Three levels of ordination exist for Tibetan nuns: sramanerika (novice), siksamana (probationary) and bhikshuni (full).

Those taking siksamana ordination must spend at least two years living by the "six precepts" of no killing, no stealing, no sexual activity, no wrongful speech, no alcohol and no food outside of appointed hours. They may then be ordained at the highest level, for which there are 500 precepts.

But the Tibetan tradition does not currently ordain women to the highest level of bhikshuni. This is partly because the tradition lacks an ordination lineage for nuns, said Chang Yu-ling, chairwoman of Sakyadhita International. Sakyadhita means "Daughters of Buddha" in Sanskrit.

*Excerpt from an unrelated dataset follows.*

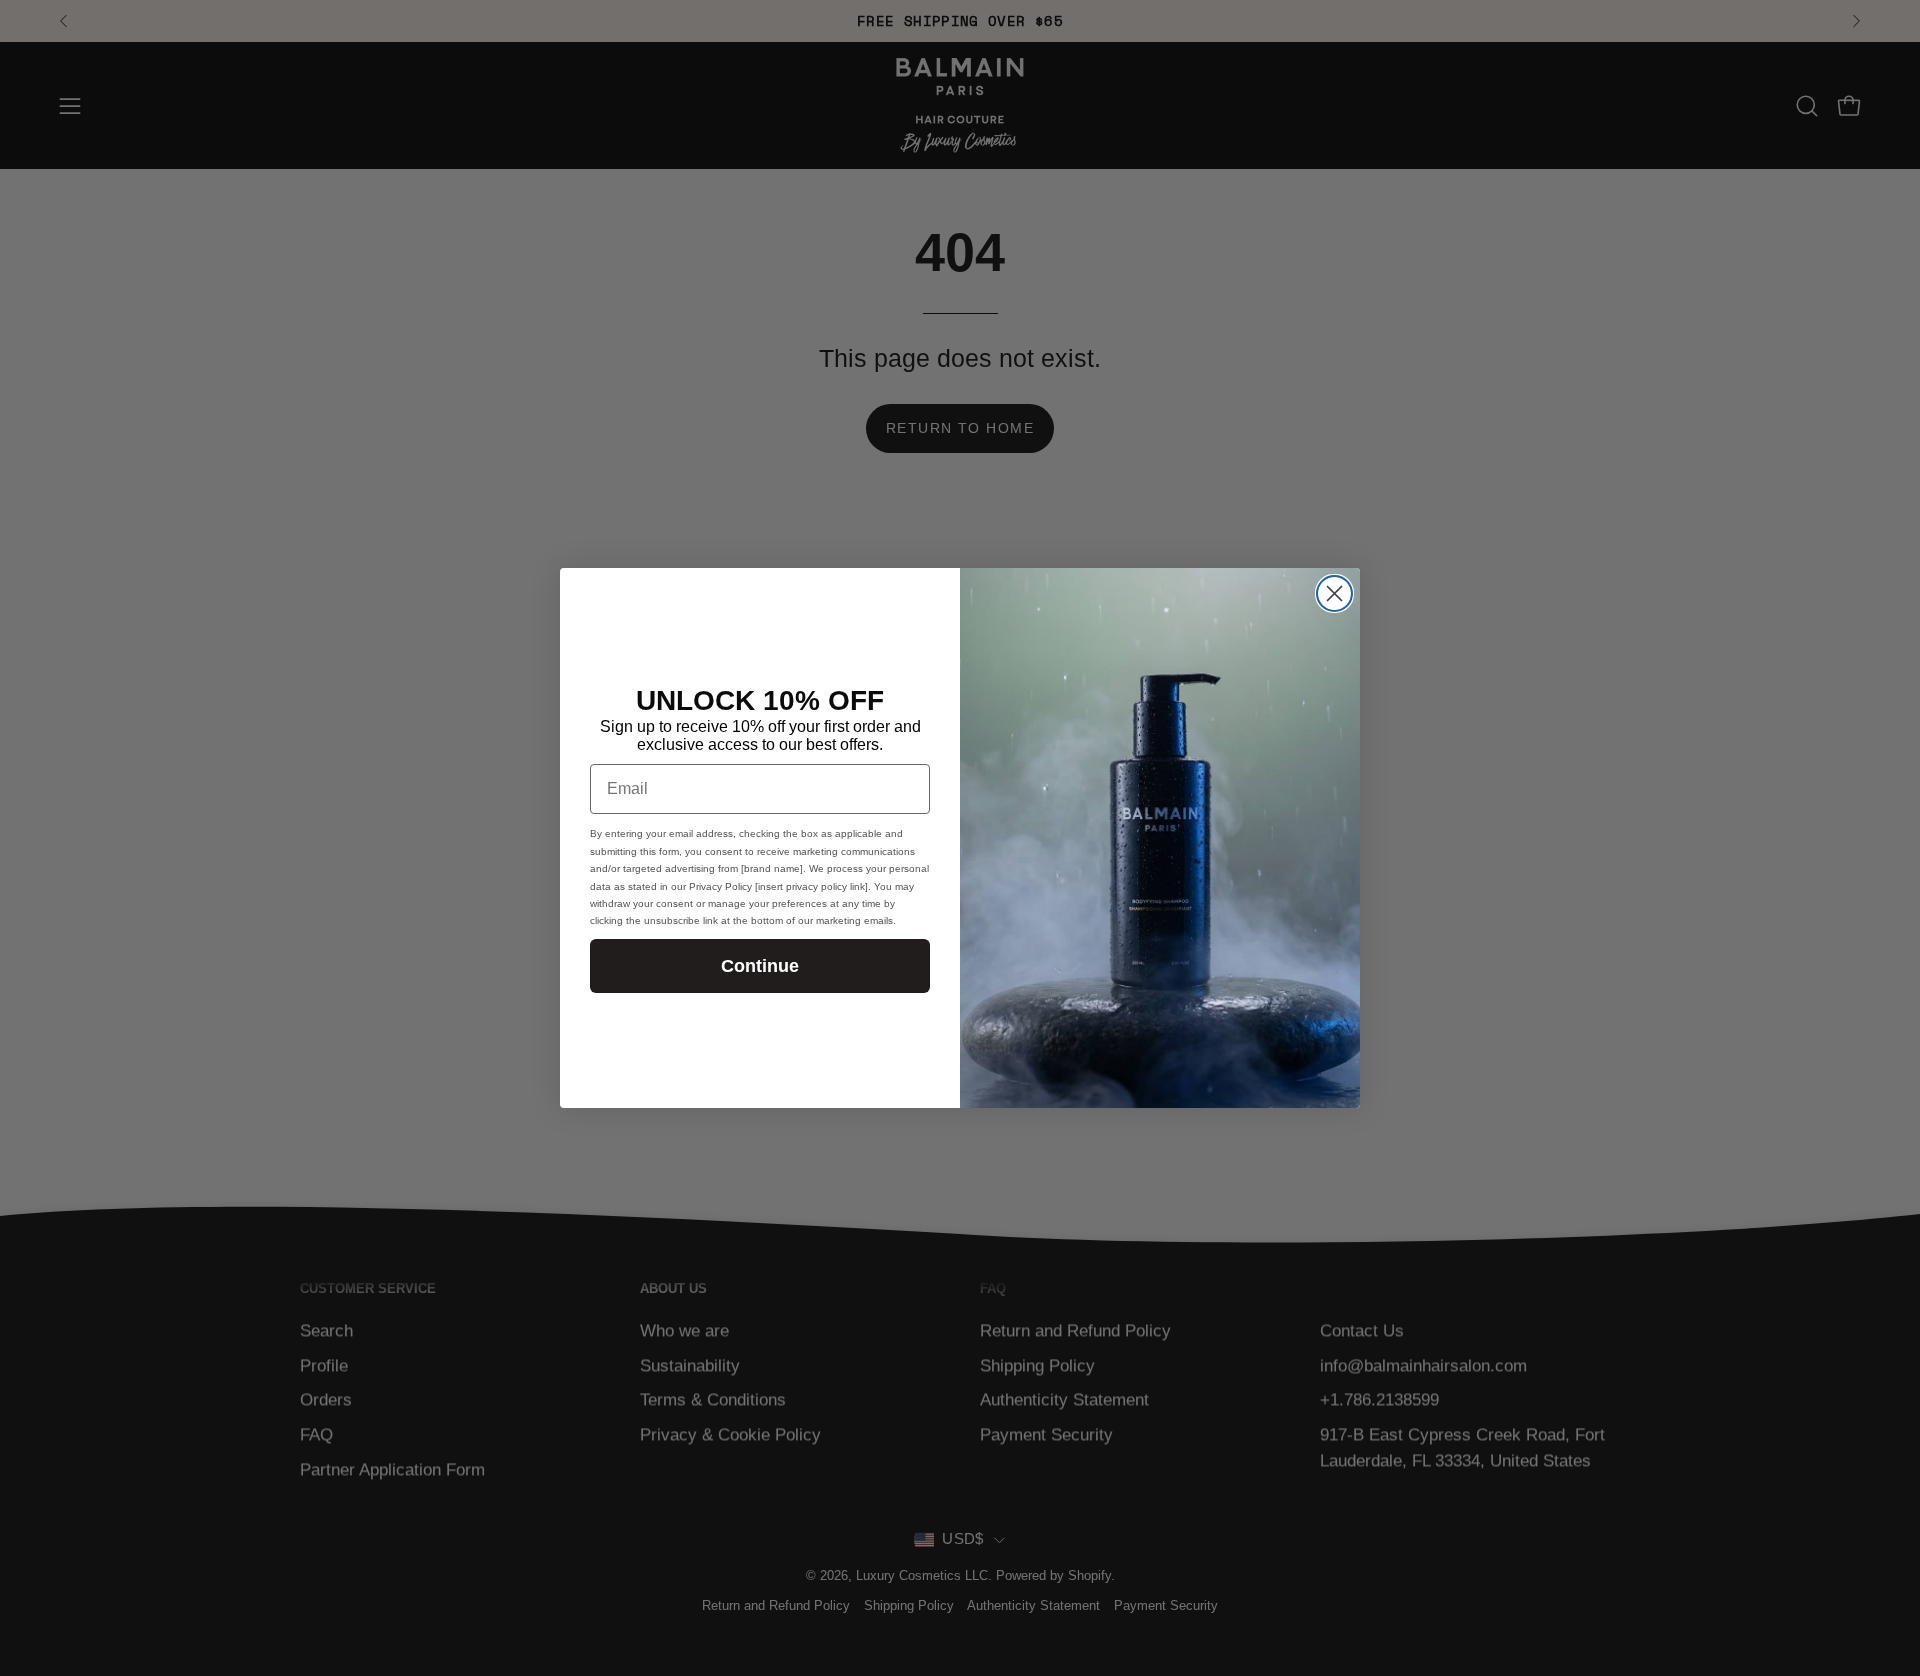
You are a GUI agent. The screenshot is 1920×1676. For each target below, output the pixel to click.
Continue (760, 966)
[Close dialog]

It may also be due to a misinterpretation of Buddhist classics, or to the long-term gender inequality prevalent in countries like India and Thailand, Chang added. Tibetan monks are not even required to undertake siksamana ordination, but may go directly from the first to highest levels, she said.

At present only Taiwan and South Korea offer full ordination to female Buddhist monastics, and that's the reason that the six nuns, four from France and two from the U.S., journeyed to Taiwan for their ordination. Chang explained.

"I was very moved and grateful, " said a 43-year-old French nun who goes by her Chinese monastic name of Chi-gwang. She has been a Buddhist monastic for the last 15 years.

She said she felt happy to be accepted as a Tibetan Buddhist siksamana, but understood the next two years are going to be tough for "one shall not kill even a mosquito."

59-year-old French nun Chan-yao said the open-hearted generosity she received from nuns in the temple was manifest at every moment and in every situation.

There are no nunneries like this in Europe, she said. "So by us taking the vows and practicing sincerely and faithfully in a such a way to inspire and create momentum, slowly Buddhism can take root in the West," she added.

Regarding the possibility for full recognition of Buddhist nuns in the Tibetan tradition, Chan-yao said there has been much effort and they had received much support and, using Buddhist terms, she added that it was just a matter of "final causes and conditions coming together."

"I certainly hope it will happen in my lifetime," she said.

The four nuns from France are disciples of Sogyal Rinpoche, a world-renowned Buddhist teacher from Tibet.